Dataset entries
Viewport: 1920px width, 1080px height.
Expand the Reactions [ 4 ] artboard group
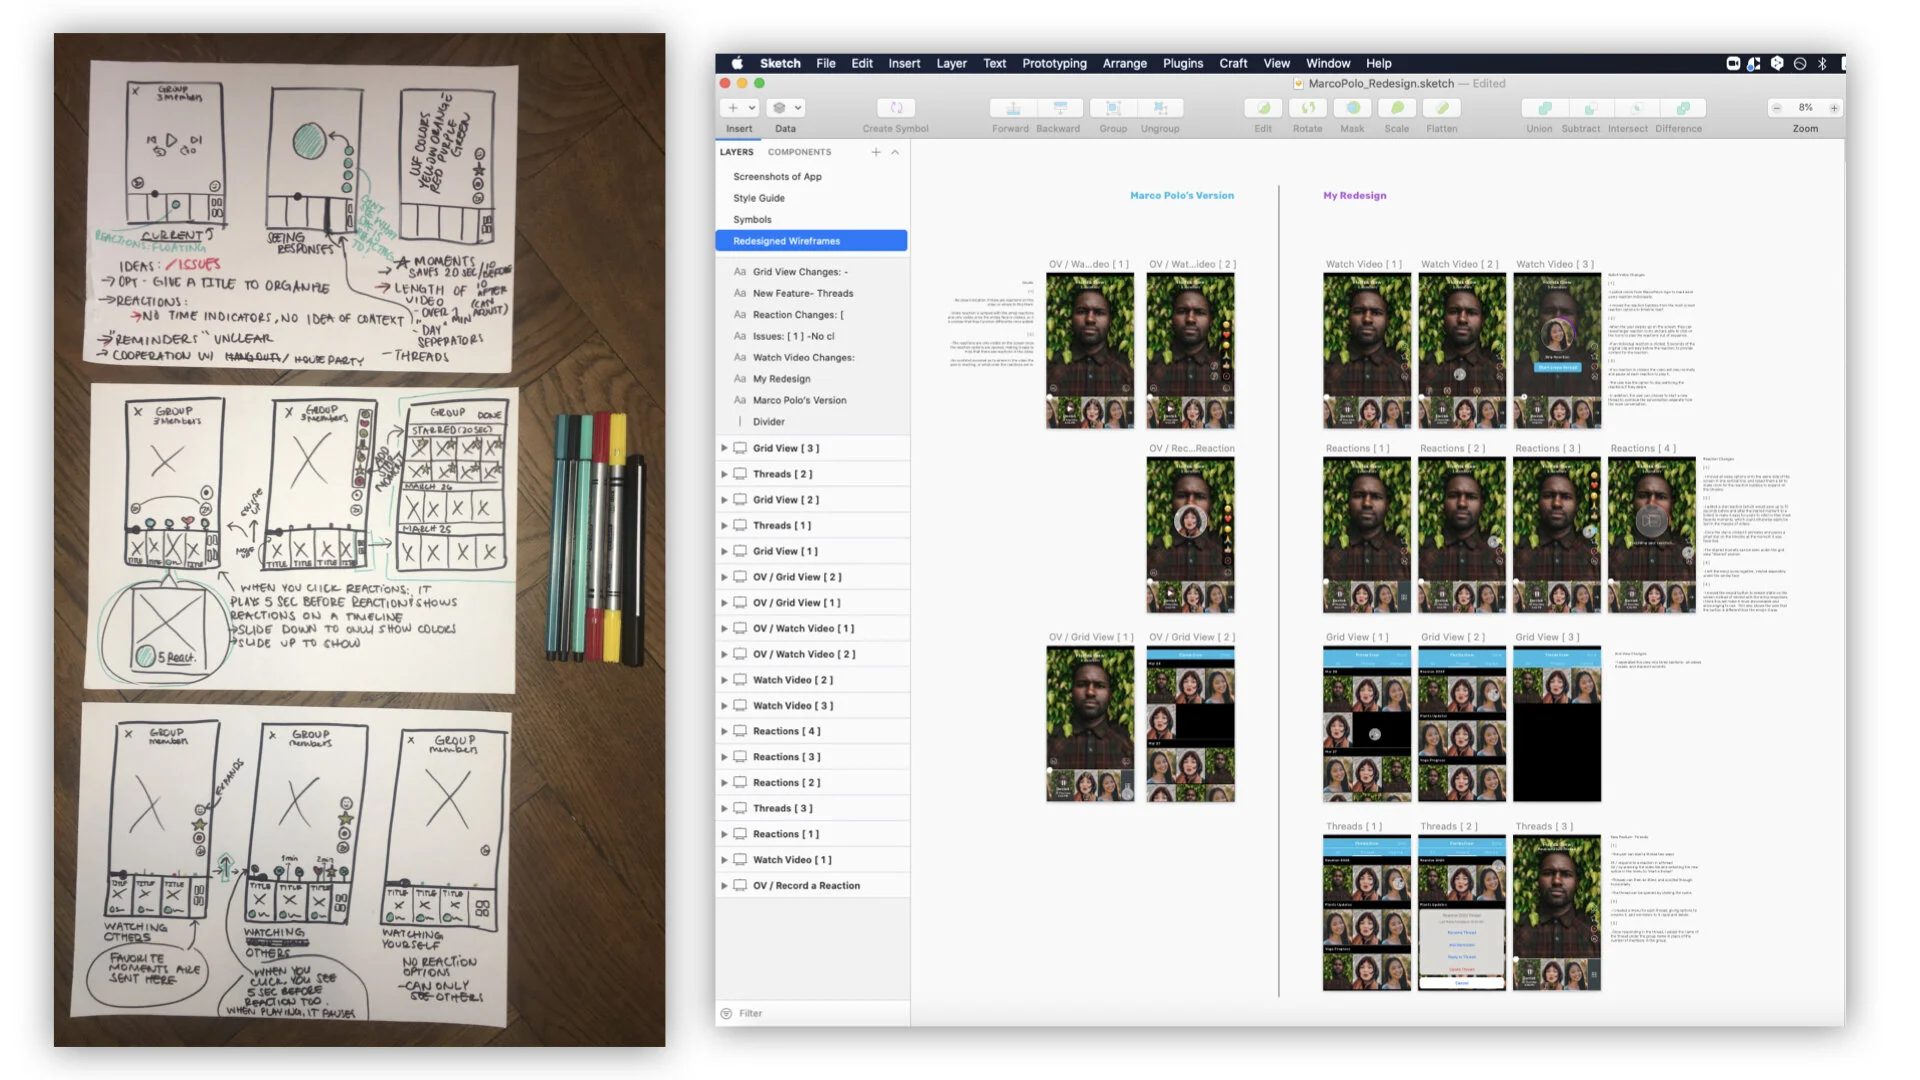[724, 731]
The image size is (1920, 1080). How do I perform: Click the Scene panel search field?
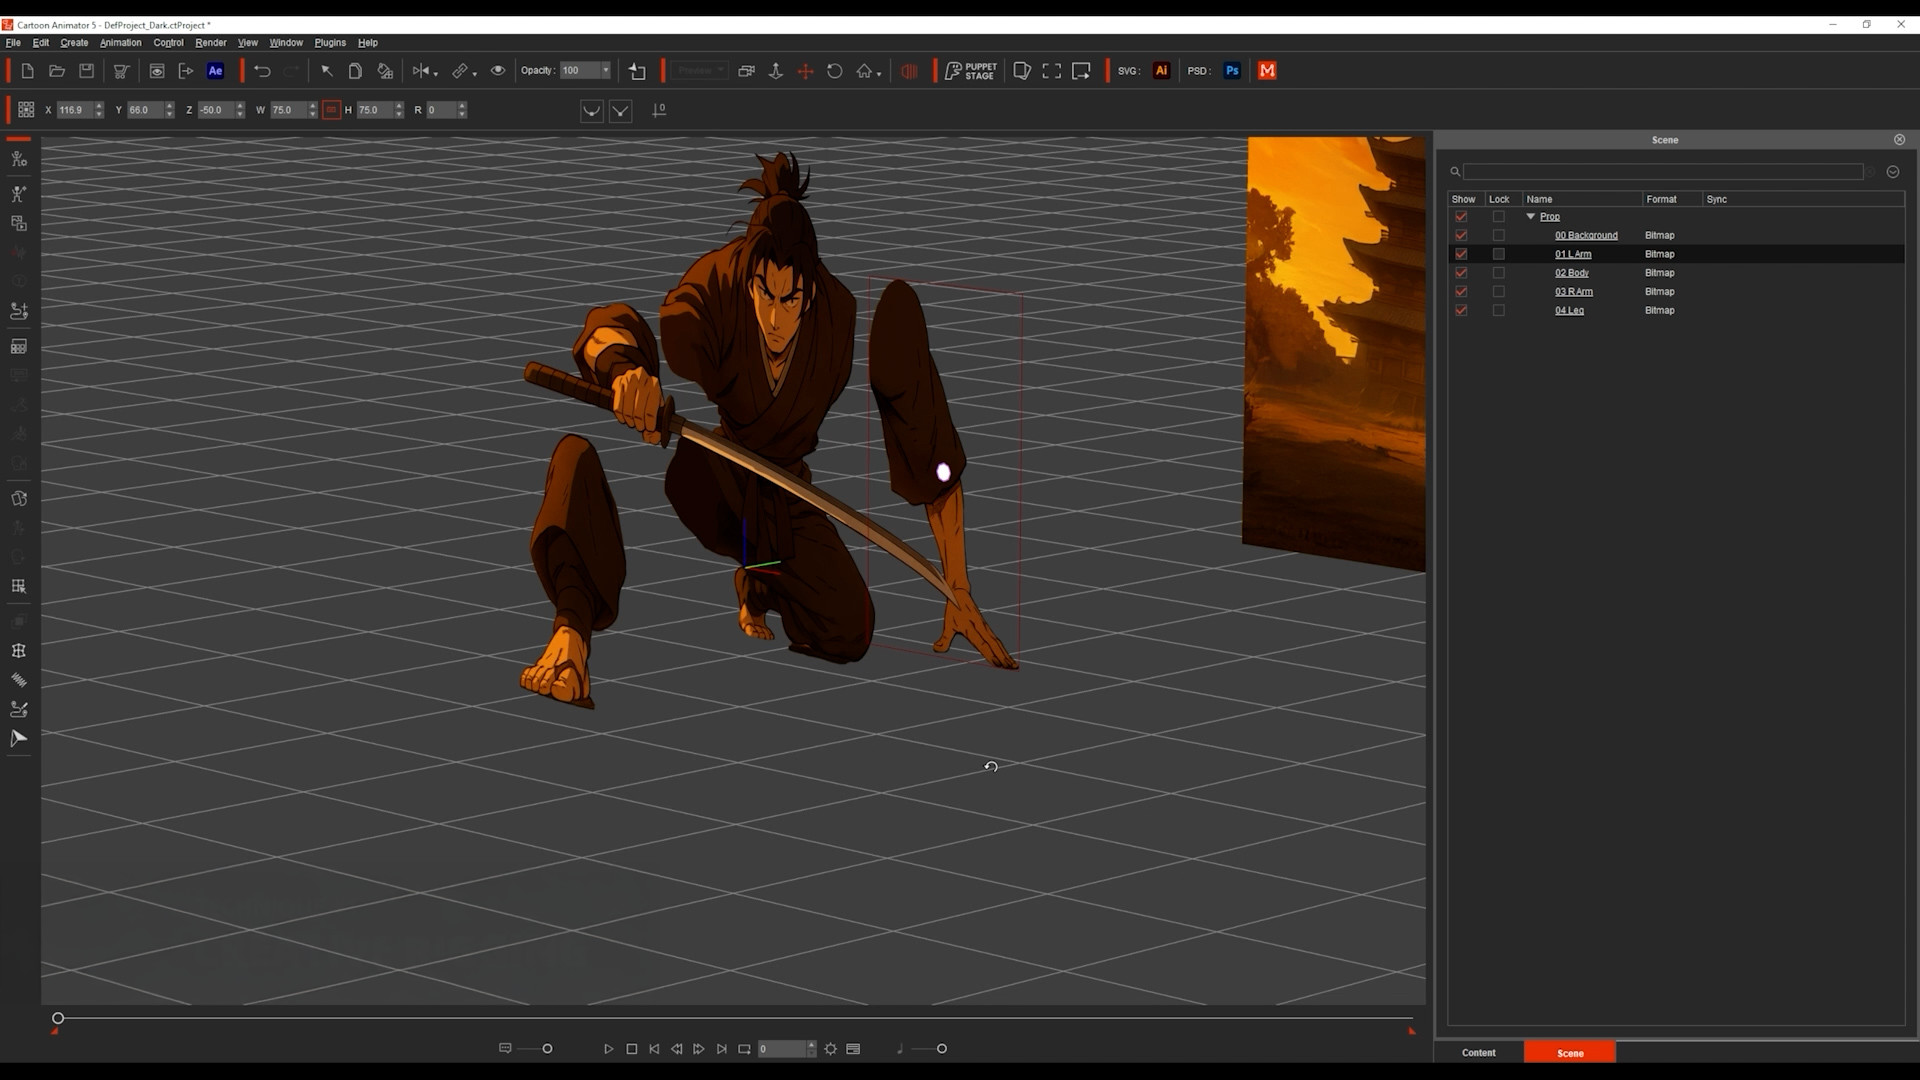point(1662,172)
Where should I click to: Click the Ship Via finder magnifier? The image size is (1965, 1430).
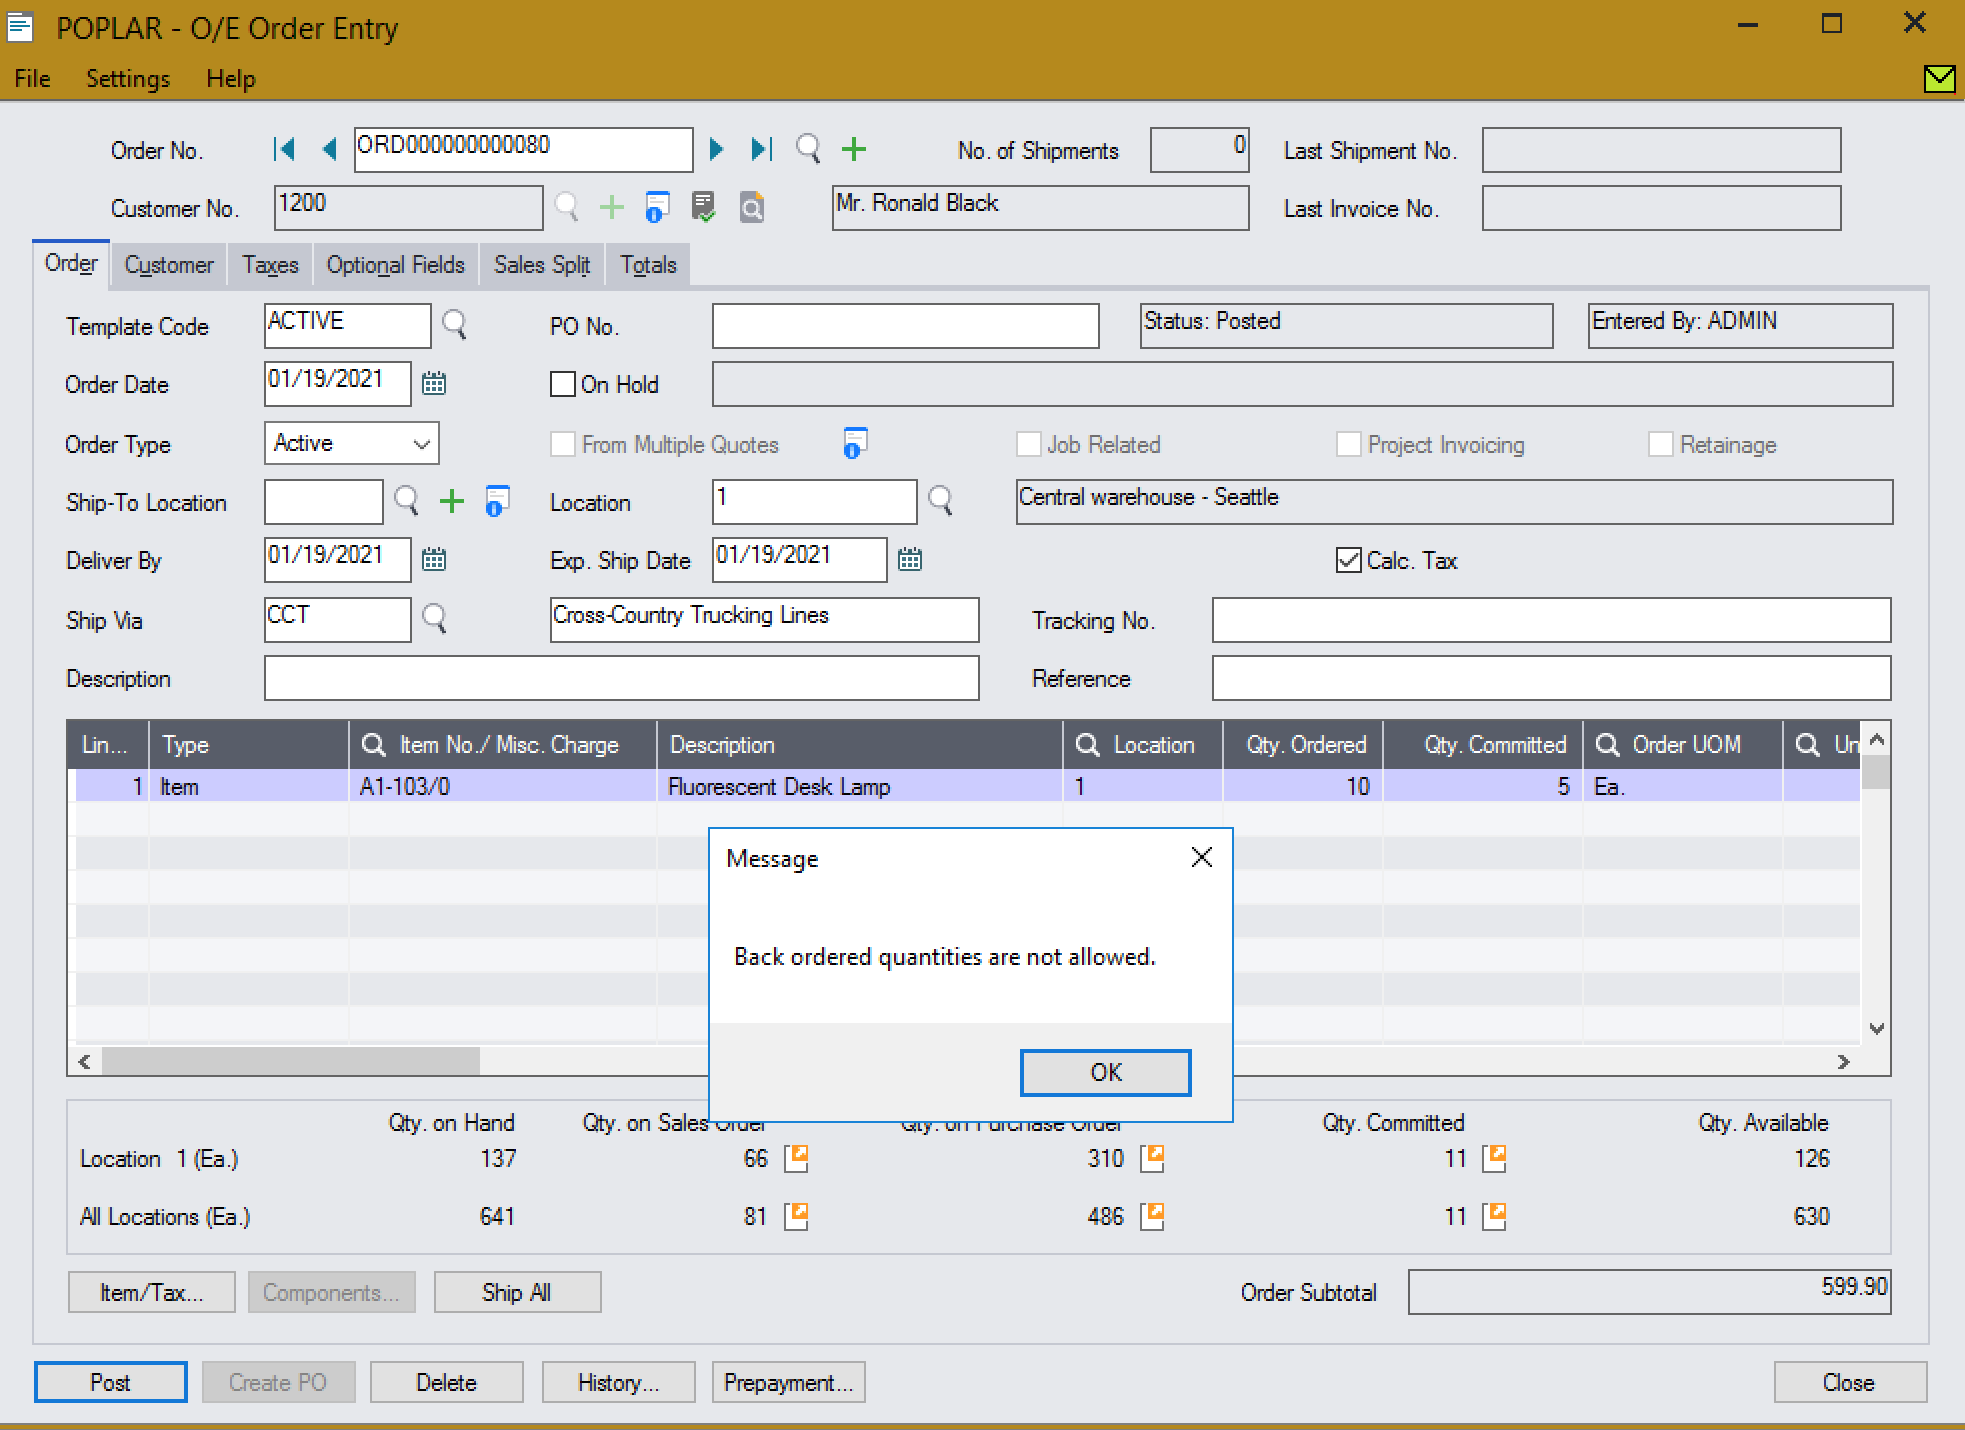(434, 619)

Problem to solve
Only the text of the records belongs in the answer; reproduce it verbatim, with no pictures.

Exercise solution
Viewport: 1920px width, 1080px height.
Expand the Reactions [ 4 ] artboard group
[724, 731]
The image size is (1920, 1080). How do I perform: Click the Scene panel search field?
point(1662,172)
Where should I click to: Click the Ship Via finder magnifier? The image size is (1965, 1430).
(434, 619)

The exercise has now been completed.